When we see law suits over our rights there is a good chance that the legal firm handling the case is one of a couple firms that specializes in claiming that people of “faith” can bully others.
Student LGBTQ YouTube Project Angers Litigious Religious Group
Forbes
By Fruzsina Eordogh
June 30, 2018

An April 27th morning announcement at Emmaus High School in Pennsylvania may go down as the most controversial high school morning announcement in history… because of the YouTube videos students incorporated.

Every year, the Gay, Lesbian & Straight Education Network (GLSEN) raises awareness of the bullying LGBTQ students still face with The Day of Silence, an annual tradition that encourages just that, a vow of silence among students. This year, it fell on April 27th, where students at Emmaus thought it would be a good idea to play some anti-bullying YouTube videos to the school as well. 

Conservative parents are outraged, claiming their parental rights have been violated and that their children were subjected to homosexual “propaganda.” One parent alleged his son felt “bullied” because he was heterosexual. A school board meeting last Monday was packed and heated, with one student telling local paper The Morning Call he was called a homophobic slur for helping curate said YouTube videos at a prior school board meeting.
And who butts into the fray?
Then this week, the Liberty Counsel, a non-profit group that offers legal aid and assists in lawsuits related to Evangelical values, stepped into the fray with a bizarre letter to the school demanding all public records related to the morning announcement and the links to the videos used in the student project. One of the videos is a CBS report. Another is the Buzzfeed video “9 Questions Gay People Have About Straight People.” Yet another is a YouTube Spotlight video that has been viewed more than 3 million times. There is nothing stopping conservative parents from watching these videos with their children at home, so the letter comes off as disingenuous, at best. “Parents have the right to know the exact nature of the special-interest propaganda their children have been subjected to when at school,” wrote Mat Staver, Founder and Chairman of Liberty Counsel, in the letter.
But the school stands fast and refused to give over the students’ classwork, claiming to do so would violate federal law.
The school refused to comply on the grounds that "a parent or member of the public has no right to view or access a student's term paper, speech, or multimedia project just because he or she objects to the topic.”
In an interview on WFMZ-TV 69
"Would the school allow the opposite view to be presented to the students?" asked Diane Gramley, president of the American Family Association of Pennsylvania.

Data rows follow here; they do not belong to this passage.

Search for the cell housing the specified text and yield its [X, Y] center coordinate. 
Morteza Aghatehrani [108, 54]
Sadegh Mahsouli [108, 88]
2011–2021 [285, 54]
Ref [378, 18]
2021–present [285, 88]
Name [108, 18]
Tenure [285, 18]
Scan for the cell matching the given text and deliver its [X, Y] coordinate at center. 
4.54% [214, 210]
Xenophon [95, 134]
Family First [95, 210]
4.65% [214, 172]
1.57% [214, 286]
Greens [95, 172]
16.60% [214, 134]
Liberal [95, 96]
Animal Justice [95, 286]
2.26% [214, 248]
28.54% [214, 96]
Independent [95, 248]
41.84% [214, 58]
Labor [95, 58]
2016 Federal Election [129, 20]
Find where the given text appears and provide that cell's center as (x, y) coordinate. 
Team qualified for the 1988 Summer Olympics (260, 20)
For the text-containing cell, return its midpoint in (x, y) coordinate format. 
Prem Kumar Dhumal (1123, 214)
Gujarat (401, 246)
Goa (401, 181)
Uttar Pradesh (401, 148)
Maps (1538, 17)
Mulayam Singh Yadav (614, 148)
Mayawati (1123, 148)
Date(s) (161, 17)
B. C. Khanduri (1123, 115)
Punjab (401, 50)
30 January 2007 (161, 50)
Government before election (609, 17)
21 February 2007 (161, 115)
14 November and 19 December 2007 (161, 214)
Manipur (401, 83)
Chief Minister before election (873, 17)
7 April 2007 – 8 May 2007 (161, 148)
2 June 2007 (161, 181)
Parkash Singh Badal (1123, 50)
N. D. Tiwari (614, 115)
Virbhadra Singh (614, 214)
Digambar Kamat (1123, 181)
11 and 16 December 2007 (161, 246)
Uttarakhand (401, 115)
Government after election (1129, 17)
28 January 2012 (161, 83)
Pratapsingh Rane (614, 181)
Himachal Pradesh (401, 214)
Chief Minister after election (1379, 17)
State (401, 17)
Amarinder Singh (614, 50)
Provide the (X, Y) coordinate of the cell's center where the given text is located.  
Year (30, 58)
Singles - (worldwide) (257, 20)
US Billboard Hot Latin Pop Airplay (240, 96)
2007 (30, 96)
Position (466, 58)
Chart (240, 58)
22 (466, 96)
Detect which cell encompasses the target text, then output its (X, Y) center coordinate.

Emmaus High School student Aidan Levinson says the idea that the videos forced the gay lifestyle onto heterosexual students couldn't be further from the truth.
“It is against our religion not to be able to discriminate!” if you stop and think that it what they are arguing is  that they should be able to hide behind religion to bully and harass others who don’t believe in what they believe. But what about those religions that believe it is wrong to discriminate, are not their religious beliefs being violated by the religious zealots?

I remember one LGBT conference where they had workshops about affirming churches and a “family” association complained to the state because the conference received state funding. The conference organizers offered to have workshops about non-affirming churches but the “family” association didn’t like that idea.